I have table CUSTOMER:

mysql> describe CUSTOMER;
+---------------+--------------+------+-----+---------+-------+
| Field         | Type         | Null | Key | Default | Extra |
+---------------+--------------+------+-----+---------+-------+
| CUSTOMER_NUM  | char(3)      | NO   | PRI | NULL    |       |
| CUSTOMER_NAME | char(35)     | NO   |     | NULL    |       |
| STREET        | char(15)     | YES  |     | NULL    |       |
| CITY          | char(15)     | YES  |     | NULL    |       |
| STATE         | char(2)      | YES  |     | NULL    |       |
| ZIP           | char(5)      | YES  |     | NULL    |       |
| BALANCE       | decimal(8,2) | YES  | MUL | NULL    |       |
| CREDIT_LIMIT  | decimal(8,2) | YES  | MUL | NULL    |       |
| REP_NUM       | char(2)      | YES  |     | NULL    |       |
+---------------+--------------+------+-----+---------+-------+
9 rows in set (0.00 sec)

and table ORDERS;

mysql> describe ORDERS;
+--------------+---------+------+-----+---------+-------+
| Field        | Type    | Null | Key | Default | Extra |
+--------------+---------+------+-----+---------+-------+
| ORDER_NUM    | char(5) | NO   | PRI | NULL    |       |
| ORDER_DATE   | date    | YES  |     | NULL    |       |
| CUSTOMER_NUM | char(3) | YES  | MUL | NULL    |       |
+--------------+---------+------+-----+---------+-------+
3 rows in set (0.00 sec)

In Table CUSTOMER, column CUSTOMER_NUM is the Primary Key
In Table ORDERS there's also a CUSTOMER_NUM column I attempted to add an integrity constraint (A Foreign Key) to the CUSTOMER_NUM column in the ORDERS table as follows:

mysql> alter table ORDERS
    -> add foreign key (CUSTOMER_NUM) references CUSTOMER;
Query OK, 7 rows affected (0.11 sec)
Records: 7  Duplicates: 0  Warnings: 0

The command looks like it worked fine but when I intentionally try to violate the integrity constraint of the foreign key as follows (by adding a row that contains a CUSTOMER_NUM '850' that is not contained in the CUSTOMER_NUM column in the CUSTOMER table):

mysql> insert into ORDERS
    -> values
    -> ('21625', '2007-10-23', '850');
Query OK, 1 row affected (0.00 sec)

The DBMS does not complain and it let me add that row even though it violates the foreign key constraint, WHY?
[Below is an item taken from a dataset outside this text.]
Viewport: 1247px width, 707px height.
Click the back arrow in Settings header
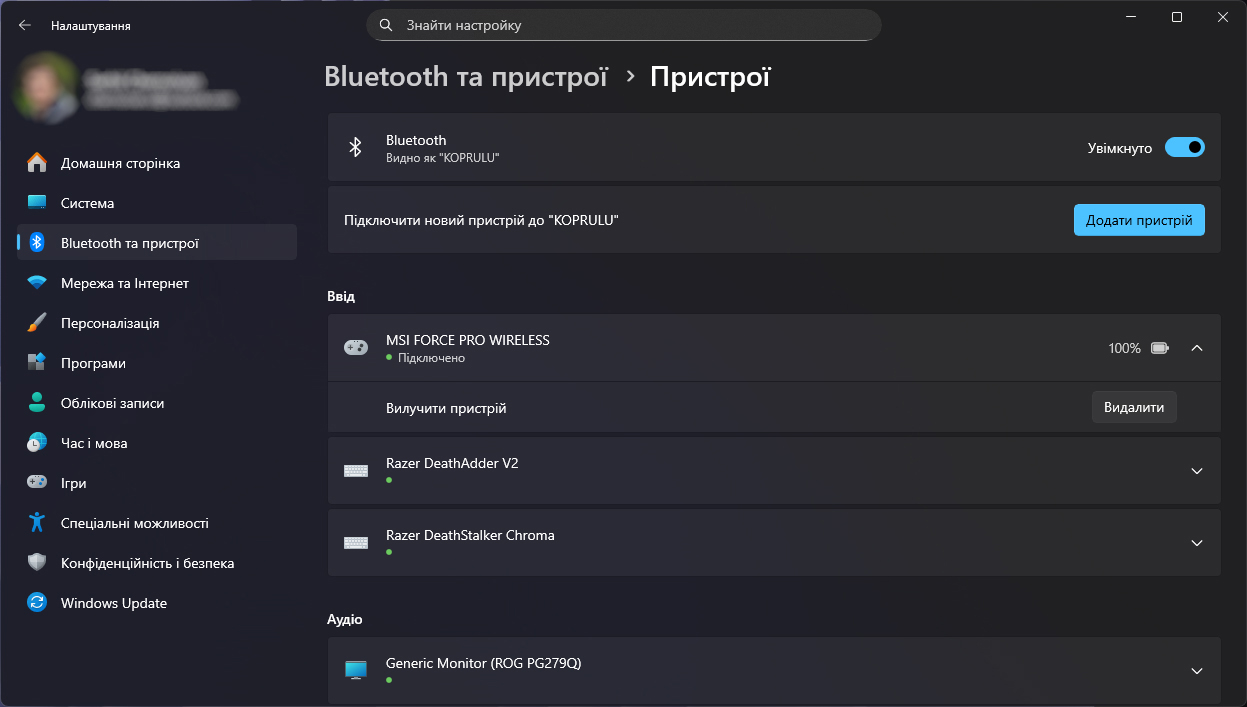coord(25,25)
There is no CUSTOMER_NUM = '850' in the CUSTOMER table so this should have gave an error similar to what I received in Oracle: ORA-02291:integrity constarint ... violated - parent key not found.

Make sure your tables are using InnoDB Storage engine and then try:

ALTER TABLE `ORDERS` ADD FOREIGN KEY(`CUSTOMER_NUM`) REFERENCES `CUSTOMER`(`CUSTOMER_NUM`);

Make sure your tables are using InnoDB Storage engine and then try:

ALTER TABLE `ORDERS` ADD FOREIGN KEY(`CUSTOMER_NUM`) REFERENCES `CUSTOMER`(`CUSTOMER_NUM`);

I thought Innodb is enabled by default?

Starting with version 3.23 (first released in May 12, 2001), binary and source downloads of MySQL contain InnoDB.
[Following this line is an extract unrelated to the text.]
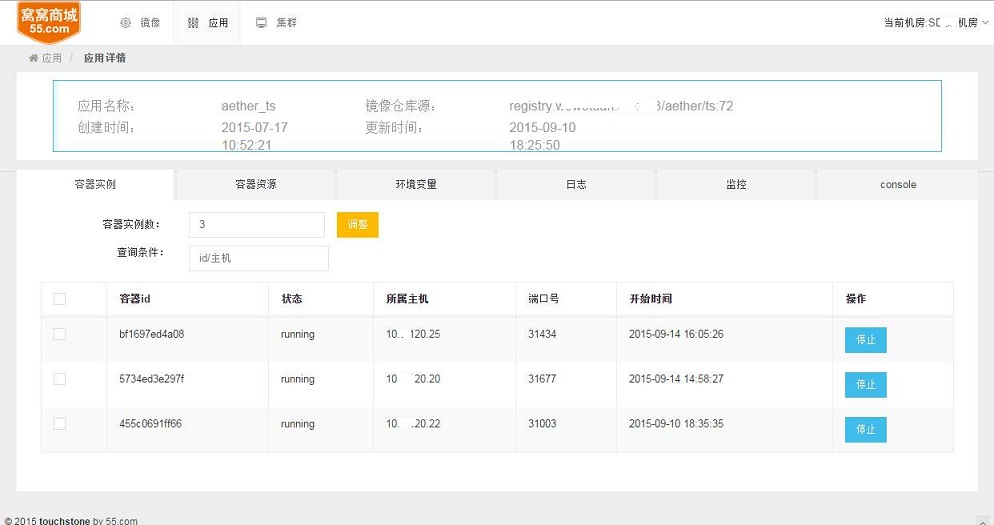Click the yellow 调整 adjust button
Image resolution: width=994 pixels, height=525 pixels.
click(x=358, y=224)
According to this, it says it is enabled, but still the foreign key constraint is not enforced.

mysql> show engines;
+------------+---------+------------------------------------------------------------+--------------+------+------------+
| Engine     | Support | Comment                                                    | Transactions | XA   | Savepoints |
+------------+---------+------------------------------------------------------------+--------------+------+------------+
| MRG_MYISAM | YES     | Collection of identical MyISAM tables                      | NO           | NO   | NO         |
| CSV        | YES     | CSV storage engine                                         | NO           | NO   | NO         |
| MyISAM     | DEFAULT | Default engine as of MySQL 3.23 with great performance     | NO           | NO   | NO         |
| InnoDB     | YES     | Supports transactions, row-level locking, and foreign keys | YES          | YES  | YES        |
| MEMORY     | YES     | Hash based, stored in memory, useful for temporary tables  | NO           | NO   | NO         |
+------------+---------+------------------------------------------------------------+--------------+------+------------+
5 rows in set (0.00 sec)

When you create a table, you need to specify the engine - ex:

CREATE TABLE `dbName`.`tableName` (
 ...
)
ENGINE = INNODB
CHARACTER SET utf8 COLLATE utf8_general_ci;

By default, it is MyIsam. As a matter of fact, line 7 of your post CLEARLY shows that MyISAM IS the default engine on your db server.

Your post simply confirms that your DB "supports" InnoDB IF you choose to use it on your tables, but you have to specify which engine to use on the tables. If you don't it will assume you meant MyISAM, which does NOT support constraints.

All the tables involved in the relationship constraints will need the InnoDB storage engine.

That solved the issue, thank you for all the help.
I was wondering, what would be better: setting InnoDB as the default engine or keep the default MyISAM and only set those tables that involve relationships to InnoDB?